Pure alexia is characterized by an increased word-length effect in reading. However, this disorder is usually accompanied by right homonymous hemianopia, which itself can cause a mildly increased word-length effect. Some alexic studies have used hemianopic patients with modest word-length effects: it is not clear (a) whether they had pure alexia and (b) if not, whether their results could be explained by the field defect.
Our goal was to determine if impairments in visual processing claimed to be related to alexia could be replicated in homonymous hemianopia alone.
Twelve healthy subjects performed five experiments used in two prior studies of alexia, under both normal and simulated hemianopic conditions, using a gaze-contingent display generated by an eye-tracker.
We replicated the increased word-length effect for reading time with right homonymous hemianopia, and showed a similar effect for a lexical decision task. Simulated hemianopia impaired scanning accuracy for letter or number strings, and slowed object part processing, though the effect of configuration was not greater under hemianopic viewing.
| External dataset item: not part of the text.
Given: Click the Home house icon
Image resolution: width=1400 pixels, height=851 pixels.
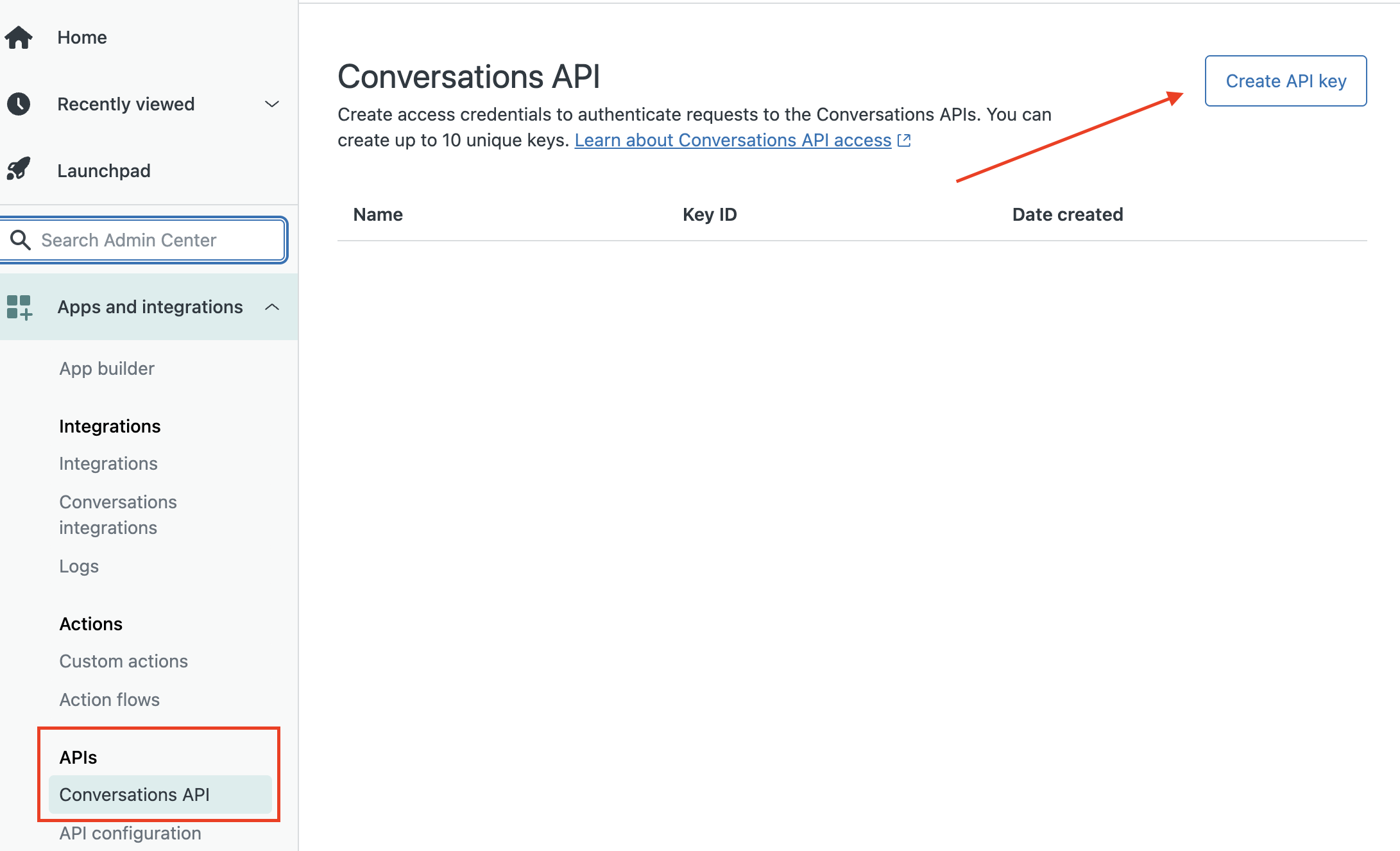Looking at the screenshot, I should (x=19, y=37).
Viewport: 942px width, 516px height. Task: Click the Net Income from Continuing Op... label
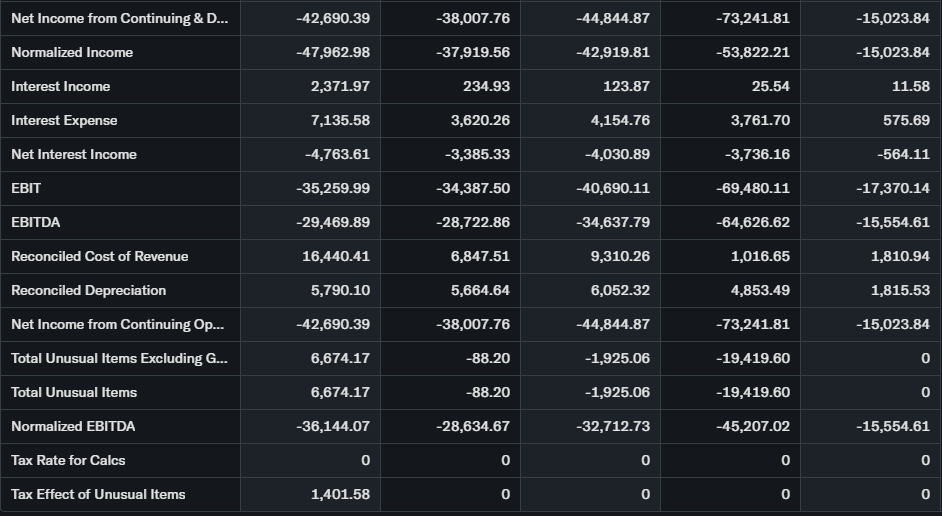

Hemianopia impaired the identification of words whose letters appeared and disappeared sequentially on the screen, with better performance on a cumulative presentation in which the letters remained on the screen. The reporting of trigrams was less accurate with hemianopia, though syllabic structure did not influence the results.
We conclude that some impairments that have been attributed to the processing defects underlying alexia may actually be due to right homonymous hemianopia. Our results underline the importance of considering the contribution of accompanying low-level visual impairments when studying high-level processes.